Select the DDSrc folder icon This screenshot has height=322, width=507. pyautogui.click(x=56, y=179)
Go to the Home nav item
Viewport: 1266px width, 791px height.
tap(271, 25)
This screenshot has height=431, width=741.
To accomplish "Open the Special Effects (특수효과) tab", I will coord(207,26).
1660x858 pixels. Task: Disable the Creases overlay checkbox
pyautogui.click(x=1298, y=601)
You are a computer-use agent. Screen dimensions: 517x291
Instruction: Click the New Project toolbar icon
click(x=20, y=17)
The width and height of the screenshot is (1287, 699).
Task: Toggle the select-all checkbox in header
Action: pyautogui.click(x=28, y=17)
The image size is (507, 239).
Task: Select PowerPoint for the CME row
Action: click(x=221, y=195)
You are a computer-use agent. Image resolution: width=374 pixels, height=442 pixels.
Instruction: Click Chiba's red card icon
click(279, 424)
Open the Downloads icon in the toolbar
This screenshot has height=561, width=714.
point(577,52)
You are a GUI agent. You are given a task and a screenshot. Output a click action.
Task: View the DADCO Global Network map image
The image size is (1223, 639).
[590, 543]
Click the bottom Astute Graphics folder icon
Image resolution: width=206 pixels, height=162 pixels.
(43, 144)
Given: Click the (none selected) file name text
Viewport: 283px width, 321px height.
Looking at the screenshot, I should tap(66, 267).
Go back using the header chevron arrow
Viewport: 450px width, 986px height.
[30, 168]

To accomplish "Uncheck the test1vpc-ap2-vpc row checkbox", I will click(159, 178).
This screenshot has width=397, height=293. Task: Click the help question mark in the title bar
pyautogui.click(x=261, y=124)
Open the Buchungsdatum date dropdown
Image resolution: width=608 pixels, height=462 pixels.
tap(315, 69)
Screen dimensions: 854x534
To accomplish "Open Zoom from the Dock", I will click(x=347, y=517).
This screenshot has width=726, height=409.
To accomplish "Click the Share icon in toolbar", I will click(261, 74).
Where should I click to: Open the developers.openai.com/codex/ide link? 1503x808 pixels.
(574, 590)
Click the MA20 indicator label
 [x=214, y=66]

EXERCISE BRIEF: Format the rows above as a numbered list, starting at the line that contains "You are a computer-use agent. Screen" and ending at the line that contains "Task: Select PowerPoint for the CME row", with any blank lines left out.

IN RESPONSE:
1. You are a computer-use agent. Screen dimensions: 517x291
2. Instruction: Click the New Project toolbar icon
3. click(x=20, y=17)
4. The width and height of the screenshot is (1287, 699).
5. Task: Toggle the select-all checkbox in header
6. Action: pyautogui.click(x=28, y=17)
7. The image size is (507, 239).
8. Task: Select PowerPoint for the CME row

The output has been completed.